- Born: 10 December 1985 (age 40) Wigan, England
- Occupation: Television personality
- Television: Gladiators Celebrity Big Brother Famously Single Bromans Celebrity Ex on the Beach
- Children: 1

= David McIntosh (television personality) =

British television personality

David McIntosh (born 10 December 1985) is a British television personality. A former Royal Marines commando, he was a Gladiator on the Sky 1 TV series Gladiators, under the name Tornado. In 2014, he participated in Celebrity Big Brother 14.

== Career ==
Born to a British mother and Jamaican father, McIntosh grew up in Platt Bridge, near Wigan. He went to Holy Family Primary School in Platt Bridge and then St Edmund Arrowsmith high school in Ashton in Makerfield. After school, McIntosh became a Royal Marines Commando, serving in Northern Ireland, Somalia, the Persian Gulf, and Afghanistan. Upon leaving the Marines, McIntosh appeared as "Tornado" on the Sky 1 show Gladiators.
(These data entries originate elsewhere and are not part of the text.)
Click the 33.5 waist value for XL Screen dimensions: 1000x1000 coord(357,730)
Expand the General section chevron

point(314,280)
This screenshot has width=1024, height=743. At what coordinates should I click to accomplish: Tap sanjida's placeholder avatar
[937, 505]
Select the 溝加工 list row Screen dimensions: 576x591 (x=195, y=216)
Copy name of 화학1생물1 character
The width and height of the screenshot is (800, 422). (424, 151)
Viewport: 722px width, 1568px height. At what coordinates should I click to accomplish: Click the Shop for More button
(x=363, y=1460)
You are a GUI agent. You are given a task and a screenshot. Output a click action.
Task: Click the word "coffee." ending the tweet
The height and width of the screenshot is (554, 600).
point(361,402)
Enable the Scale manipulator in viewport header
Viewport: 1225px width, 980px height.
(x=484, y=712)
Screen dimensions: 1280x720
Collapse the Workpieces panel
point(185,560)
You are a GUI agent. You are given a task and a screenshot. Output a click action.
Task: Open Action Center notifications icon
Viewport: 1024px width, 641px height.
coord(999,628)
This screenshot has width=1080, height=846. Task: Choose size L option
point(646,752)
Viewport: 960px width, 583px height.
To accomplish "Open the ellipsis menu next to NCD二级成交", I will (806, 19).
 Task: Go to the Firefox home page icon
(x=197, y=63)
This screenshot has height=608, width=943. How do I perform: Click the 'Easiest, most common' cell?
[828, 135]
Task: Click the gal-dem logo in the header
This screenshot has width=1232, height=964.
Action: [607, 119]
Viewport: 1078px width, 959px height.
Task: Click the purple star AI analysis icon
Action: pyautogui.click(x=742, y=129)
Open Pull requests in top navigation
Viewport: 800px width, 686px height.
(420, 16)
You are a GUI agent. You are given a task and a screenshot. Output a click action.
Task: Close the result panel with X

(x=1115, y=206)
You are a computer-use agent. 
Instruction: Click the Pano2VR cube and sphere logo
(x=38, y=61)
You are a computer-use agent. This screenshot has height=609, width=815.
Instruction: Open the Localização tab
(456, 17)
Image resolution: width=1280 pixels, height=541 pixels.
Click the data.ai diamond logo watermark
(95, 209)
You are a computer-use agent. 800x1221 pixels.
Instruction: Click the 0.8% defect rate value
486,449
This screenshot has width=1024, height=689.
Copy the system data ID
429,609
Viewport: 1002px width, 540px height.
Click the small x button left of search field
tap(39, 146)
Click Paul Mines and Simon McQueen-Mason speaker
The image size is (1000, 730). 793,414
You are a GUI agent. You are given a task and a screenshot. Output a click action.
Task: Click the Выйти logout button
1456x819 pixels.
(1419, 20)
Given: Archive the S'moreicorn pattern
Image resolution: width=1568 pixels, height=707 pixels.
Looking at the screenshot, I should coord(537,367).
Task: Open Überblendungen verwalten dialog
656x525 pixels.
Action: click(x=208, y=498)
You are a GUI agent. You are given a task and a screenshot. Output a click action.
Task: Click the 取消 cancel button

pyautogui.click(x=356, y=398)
Following Gladiators, McIntosh worked in security. In late 2013, McIntosh was doing security transportation on a badger culling operation, and after crashing a van loaded with dead badgers into a bus stop he received a traffic violation charge resulting in a court fine. McIntosh was also found guilty of driving for eight years with a license that had been revoked for a previous traffic violation.

In 2014, McIntosh appeared in fitness magazine Muscle & Fitness, and music videos for Jennifer Hudson's single "Walk It Out" and Nicki Minaj's single "Anaconda". In August 2014, McIntosh entered the Celebrity Big Brother house for a reported fee of £200,000. McIntosh was the first to be evicted from the house.

In 2014, private photographs of McIntosh in which he was naked circulated online. About that he wrote on Twitter: "So happy my naked ass brought joy to many boys & girls out der Im now gonna figure out a way to get more leaked, as my duty to humanity". McIntosh was involved in a Twitter spat with his then-girlfriend Kelly Brook following their publication. Later in 2016, McIntosh showed his bare buttocks on Instagram.

In 2017, McIntosh appeared on the E! reality dating show Famously Single. Later that year he played Doctore on the ITV2 Ancient Rome-themed reality television series Bromans, mentoring the contestants during physical challenges.

In 2020, McIntosh appeared as a cast member on the eleventh series of Ex on the Beach.